Correlation Between UNIVERSAL MUSIC and Stag Industrial
Can any of the company-specific risk be diversified away by investing in both UNIVERSAL MUSIC and Stag Industrial at the same time? Although using a correlation coefficient on its own may not help to predict future stock returns, this module helps to understand the diversifiable risk of combining UNIVERSAL MUSIC and Stag Industrial into the same portfolio, which is an essential part of the fundamental portfolio management process.
By analyzing existing cross correlation between UNIVERSAL MUSIC GROUP and Stag Industrial, you can compare the effects of market volatilities on UNIVERSAL MUSIC and Stag Industrial and check how they will diversify away market risk if combined in the same portfolio for a given time horizon. You can also utilize pair trading strategies of matching a long position in UNIVERSAL MUSIC with a short position of Stag Industrial. Check out your portfolio center. Please also check ongoing floating volatility patterns of UNIVERSAL MUSIC and Stag Industrial.

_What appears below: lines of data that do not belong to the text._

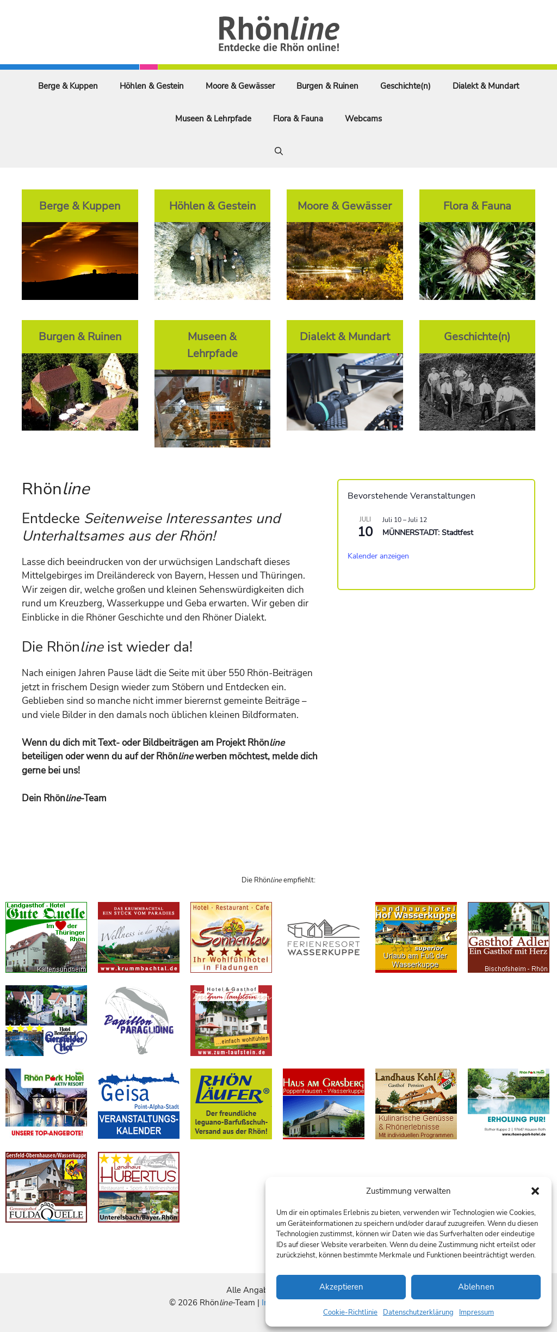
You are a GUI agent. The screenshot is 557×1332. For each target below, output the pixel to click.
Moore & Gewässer (240, 86)
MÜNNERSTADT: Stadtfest (427, 532)
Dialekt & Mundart (486, 86)
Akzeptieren (341, 1286)
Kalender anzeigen (378, 556)
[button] (535, 1191)
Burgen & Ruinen (327, 86)
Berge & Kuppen (68, 86)
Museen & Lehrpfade (213, 118)
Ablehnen (476, 1286)
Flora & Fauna (298, 118)
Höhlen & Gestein (152, 86)
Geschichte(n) (405, 86)
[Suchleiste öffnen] (279, 151)
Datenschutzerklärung (418, 1312)
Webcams (363, 118)
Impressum (476, 1312)
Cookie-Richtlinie (350, 1312)
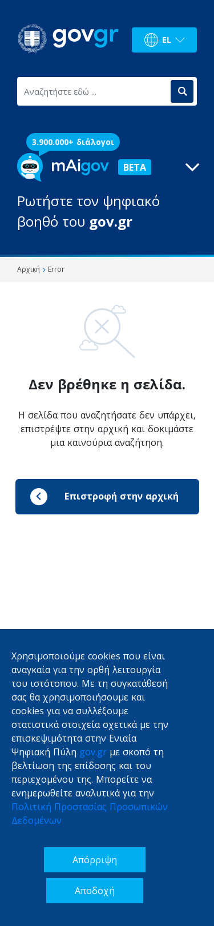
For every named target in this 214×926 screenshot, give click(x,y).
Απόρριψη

Diversification Opportunities for UNIVERSAL MUSIC and Stag Industrial
-0.61 | Correlation Coefficient |
Excellent diversification
The 3 months correlation between UNIVERSAL and Stag is -0.61. Overlapping area represents the amount of risk that can be diversified away by holding UNIVERSAL MUSIC GROUP and Stag Industrial in the same portfolio, assuming nothing else is changed. The correlation between historical prices or returns on Stag Industrial and UNIVERSAL MUSIC is a relative statistical measure of the degree to which these equity instruments tend to move together. The correlation coefficient measures the extent to which returns on UNIVERSAL MUSIC GROUP are associated (or correlated) with Stag Industrial. Values of the correlation coefficient range from -1 to +1, where. The correlation of zero (0) is possible when the price movement of Stag Industrial has no effect on the direction of UNIVERSAL MUSIC i.e., UNIVERSAL MUSIC and Stag Industrial go up and down completely randomly.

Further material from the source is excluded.